Second, the spiders' respective heart rates were analyzed under chilly conditions Researchers placed the spiders on ice for 10 minutes and then measured the spiders' body temperature. The Jorō spiders' heart rates on the ice were about 77 percent higher than their cousins', again indicating an ability to stand up to the cold.
Finally, to determine the spiders' cold resistances, spiders were placed in a freezer that started at around 10 degrees Celsius (50 degrees Fahrenheit) and was gradually chilled to just below freezing over the course of 15 minutes. None of the Jorōs died during this test, though some did experience cold-related injuries. Meanwhile, four of the golden silk spiders died, and another six were also injured by the exposure.
Researchers also used sightings logged in the iNaturalist citizen science project to track how the Jorō spider spread across the Southeastern US from 2015 to 2021 – and it's going at quite a pace.
In the space of around eight years, the team estimates that the area where these arachnids live now includes North Carolina, South Carolina, Tennessee, and Oklahoma, in addition to Georgia. The golden silk spider, by comparison, has been in the southeastern US for 160 years after getting there from Central and South America.
From the trio of tests and the geographical spread, the researchers concluded "that the Jorō spider has a physiology that is more suited to a cooler environment than its congener, which we know is limited to the southeastern USA. Our own freeze-trials alone indicate the golden silk spider cannot withstand even brief freezes, while the Jorō can."

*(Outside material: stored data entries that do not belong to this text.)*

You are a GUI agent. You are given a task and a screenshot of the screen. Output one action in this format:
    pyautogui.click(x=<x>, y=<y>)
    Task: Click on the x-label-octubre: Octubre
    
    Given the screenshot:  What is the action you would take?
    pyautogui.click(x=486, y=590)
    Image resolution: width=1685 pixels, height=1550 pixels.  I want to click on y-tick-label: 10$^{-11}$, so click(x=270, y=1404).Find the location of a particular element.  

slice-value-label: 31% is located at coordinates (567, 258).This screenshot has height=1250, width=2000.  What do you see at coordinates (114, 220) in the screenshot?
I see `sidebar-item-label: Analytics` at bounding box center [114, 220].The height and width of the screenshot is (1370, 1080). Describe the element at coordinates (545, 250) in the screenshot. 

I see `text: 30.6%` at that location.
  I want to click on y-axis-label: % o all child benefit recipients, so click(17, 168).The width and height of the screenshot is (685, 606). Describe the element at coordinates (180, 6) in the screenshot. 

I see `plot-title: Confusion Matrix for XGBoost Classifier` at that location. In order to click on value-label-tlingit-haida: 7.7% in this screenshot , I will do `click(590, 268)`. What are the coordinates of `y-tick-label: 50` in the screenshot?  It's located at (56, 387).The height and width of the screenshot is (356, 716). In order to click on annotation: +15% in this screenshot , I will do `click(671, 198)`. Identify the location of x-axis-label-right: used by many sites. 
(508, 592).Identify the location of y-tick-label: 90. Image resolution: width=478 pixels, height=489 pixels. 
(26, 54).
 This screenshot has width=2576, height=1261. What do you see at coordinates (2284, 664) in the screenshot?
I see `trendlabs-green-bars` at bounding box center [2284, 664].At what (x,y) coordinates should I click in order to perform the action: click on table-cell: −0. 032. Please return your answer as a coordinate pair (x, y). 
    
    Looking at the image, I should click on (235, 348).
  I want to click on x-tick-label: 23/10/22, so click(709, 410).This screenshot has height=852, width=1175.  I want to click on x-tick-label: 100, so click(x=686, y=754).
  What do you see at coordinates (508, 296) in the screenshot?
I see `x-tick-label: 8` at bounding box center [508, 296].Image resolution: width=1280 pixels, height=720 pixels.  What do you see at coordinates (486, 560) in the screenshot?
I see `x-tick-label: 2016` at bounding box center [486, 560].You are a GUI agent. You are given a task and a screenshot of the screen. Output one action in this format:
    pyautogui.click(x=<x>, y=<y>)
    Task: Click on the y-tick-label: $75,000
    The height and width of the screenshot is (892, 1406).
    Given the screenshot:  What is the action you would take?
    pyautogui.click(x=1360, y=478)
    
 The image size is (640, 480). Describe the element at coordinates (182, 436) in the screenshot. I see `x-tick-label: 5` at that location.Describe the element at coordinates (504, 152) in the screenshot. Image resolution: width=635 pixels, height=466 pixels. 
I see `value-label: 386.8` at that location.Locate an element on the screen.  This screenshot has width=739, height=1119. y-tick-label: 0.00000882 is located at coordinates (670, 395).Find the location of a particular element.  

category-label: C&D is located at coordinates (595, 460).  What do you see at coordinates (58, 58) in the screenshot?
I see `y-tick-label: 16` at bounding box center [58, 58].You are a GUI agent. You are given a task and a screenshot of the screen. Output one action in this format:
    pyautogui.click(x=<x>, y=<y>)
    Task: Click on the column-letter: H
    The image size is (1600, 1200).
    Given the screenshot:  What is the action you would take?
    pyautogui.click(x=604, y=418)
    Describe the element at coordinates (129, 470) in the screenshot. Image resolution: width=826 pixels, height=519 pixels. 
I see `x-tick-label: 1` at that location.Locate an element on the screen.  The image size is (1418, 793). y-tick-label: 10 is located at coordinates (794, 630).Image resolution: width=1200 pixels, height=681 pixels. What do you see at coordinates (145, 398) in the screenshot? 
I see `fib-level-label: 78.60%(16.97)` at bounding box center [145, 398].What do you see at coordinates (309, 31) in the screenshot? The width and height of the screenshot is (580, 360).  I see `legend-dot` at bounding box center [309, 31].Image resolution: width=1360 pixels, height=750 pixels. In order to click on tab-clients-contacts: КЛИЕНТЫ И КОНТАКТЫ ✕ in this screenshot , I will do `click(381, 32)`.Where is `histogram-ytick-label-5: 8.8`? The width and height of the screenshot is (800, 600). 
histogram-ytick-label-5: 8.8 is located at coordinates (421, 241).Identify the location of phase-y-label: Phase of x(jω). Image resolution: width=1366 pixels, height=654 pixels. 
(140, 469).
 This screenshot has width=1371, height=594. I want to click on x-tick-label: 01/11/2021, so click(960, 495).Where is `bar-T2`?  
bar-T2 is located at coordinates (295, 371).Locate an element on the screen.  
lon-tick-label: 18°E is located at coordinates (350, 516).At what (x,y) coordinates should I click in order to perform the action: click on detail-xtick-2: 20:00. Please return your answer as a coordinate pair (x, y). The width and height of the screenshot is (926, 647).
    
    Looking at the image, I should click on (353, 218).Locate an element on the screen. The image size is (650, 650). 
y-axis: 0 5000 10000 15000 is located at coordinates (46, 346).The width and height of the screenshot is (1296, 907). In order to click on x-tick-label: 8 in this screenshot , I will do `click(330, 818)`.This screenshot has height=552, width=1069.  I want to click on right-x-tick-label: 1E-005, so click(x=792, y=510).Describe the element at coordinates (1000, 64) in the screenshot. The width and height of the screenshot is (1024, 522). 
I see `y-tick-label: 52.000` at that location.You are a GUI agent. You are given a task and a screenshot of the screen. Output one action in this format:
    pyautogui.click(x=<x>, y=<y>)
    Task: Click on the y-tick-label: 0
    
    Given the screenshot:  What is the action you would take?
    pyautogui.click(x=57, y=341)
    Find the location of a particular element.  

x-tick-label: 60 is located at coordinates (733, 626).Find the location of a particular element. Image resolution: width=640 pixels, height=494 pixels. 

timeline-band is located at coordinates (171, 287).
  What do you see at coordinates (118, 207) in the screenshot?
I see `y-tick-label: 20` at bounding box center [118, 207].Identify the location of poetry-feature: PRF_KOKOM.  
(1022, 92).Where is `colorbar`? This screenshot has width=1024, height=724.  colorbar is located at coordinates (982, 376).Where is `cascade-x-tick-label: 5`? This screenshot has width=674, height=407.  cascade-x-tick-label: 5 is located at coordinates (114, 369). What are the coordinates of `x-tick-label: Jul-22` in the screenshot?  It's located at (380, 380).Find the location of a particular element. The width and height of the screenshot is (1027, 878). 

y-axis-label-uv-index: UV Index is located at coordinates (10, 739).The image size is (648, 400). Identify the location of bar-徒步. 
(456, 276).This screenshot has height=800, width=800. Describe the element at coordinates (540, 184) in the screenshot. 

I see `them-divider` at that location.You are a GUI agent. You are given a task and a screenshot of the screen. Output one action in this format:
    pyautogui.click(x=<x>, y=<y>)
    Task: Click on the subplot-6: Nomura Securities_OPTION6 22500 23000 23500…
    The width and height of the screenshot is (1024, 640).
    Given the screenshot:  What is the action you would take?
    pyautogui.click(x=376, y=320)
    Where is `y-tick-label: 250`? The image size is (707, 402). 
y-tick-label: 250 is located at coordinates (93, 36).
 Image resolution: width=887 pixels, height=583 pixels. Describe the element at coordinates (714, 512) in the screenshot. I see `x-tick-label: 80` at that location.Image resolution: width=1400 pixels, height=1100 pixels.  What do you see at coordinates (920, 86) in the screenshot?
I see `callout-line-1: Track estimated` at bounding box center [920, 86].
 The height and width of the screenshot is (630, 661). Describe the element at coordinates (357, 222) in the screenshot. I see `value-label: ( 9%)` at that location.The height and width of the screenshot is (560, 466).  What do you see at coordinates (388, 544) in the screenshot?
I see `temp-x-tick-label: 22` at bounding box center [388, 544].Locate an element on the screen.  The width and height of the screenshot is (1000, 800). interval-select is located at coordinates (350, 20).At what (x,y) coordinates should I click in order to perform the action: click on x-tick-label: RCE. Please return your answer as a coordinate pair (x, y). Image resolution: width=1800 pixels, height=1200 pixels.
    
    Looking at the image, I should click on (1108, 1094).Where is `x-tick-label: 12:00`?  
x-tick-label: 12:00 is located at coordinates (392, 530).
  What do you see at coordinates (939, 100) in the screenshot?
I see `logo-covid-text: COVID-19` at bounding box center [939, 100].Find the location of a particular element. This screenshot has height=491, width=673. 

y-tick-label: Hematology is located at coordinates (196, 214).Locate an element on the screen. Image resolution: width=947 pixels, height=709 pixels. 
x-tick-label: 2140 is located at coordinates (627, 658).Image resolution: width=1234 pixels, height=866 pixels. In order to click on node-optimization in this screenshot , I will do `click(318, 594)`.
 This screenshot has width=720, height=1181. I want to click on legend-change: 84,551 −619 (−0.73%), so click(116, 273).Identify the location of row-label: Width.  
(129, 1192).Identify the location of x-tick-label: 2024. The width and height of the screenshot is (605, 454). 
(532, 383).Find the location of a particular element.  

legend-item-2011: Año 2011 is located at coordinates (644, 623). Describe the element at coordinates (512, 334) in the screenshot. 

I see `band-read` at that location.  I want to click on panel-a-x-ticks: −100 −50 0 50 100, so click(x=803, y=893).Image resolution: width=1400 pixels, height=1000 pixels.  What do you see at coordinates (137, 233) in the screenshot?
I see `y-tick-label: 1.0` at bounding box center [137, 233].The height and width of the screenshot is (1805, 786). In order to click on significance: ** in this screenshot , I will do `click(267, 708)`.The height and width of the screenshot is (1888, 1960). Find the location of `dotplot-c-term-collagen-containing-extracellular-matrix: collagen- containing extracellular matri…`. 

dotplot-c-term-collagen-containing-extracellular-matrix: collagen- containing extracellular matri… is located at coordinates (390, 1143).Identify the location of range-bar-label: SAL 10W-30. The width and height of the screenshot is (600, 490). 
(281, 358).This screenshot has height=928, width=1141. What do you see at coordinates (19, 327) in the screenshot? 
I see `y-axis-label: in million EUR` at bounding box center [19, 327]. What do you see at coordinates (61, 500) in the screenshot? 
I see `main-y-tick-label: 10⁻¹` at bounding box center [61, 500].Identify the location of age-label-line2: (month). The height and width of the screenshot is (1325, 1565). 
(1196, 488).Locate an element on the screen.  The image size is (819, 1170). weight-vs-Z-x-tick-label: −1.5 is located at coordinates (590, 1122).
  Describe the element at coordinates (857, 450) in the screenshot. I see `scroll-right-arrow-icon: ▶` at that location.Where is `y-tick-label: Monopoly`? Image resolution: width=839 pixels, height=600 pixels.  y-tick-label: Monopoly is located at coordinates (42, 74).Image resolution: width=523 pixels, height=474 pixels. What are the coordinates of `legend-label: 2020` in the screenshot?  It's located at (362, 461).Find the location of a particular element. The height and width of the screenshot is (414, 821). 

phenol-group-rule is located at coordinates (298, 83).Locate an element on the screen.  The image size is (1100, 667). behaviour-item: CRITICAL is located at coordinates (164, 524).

That spread is also helped by the way that Jorōs can use their silks to carry themselves across the wind to new places, a technique called ballooning. The researchers found that hatchlings typically ride to somewhere new after emerging in the spring.
According to the researchers, the first Jorō spiders in the US were likely to have stowed away on shipping containers.
"People should try to learn to live with them," says Davis. "If they're literally in your way, I can see taking a web down and moving them to the side, but they're just going to be back next year."
Fortunately, there's no reason to panic. These spiders – which measure 17-25 mm in size for adult females, and 7-10 mm for adult males – don't pose much of a threat to people or pets. They won't bite unless cornered, and their fangs usually aren't big enough to break through human skin.
And the researchers are keen to point out that Jorōs didn't choose their new life in the United States – they were removed from the natural habitat due to human activities, so we should treat them as guests.
"There's really no reason to go around actively squishing them," says the study's co-author Benjamin Frick from the University of Georgia. "Humans are at the root of their invasion. Don't blame the Jorō spider."
The research has been published in Physiological Entomology.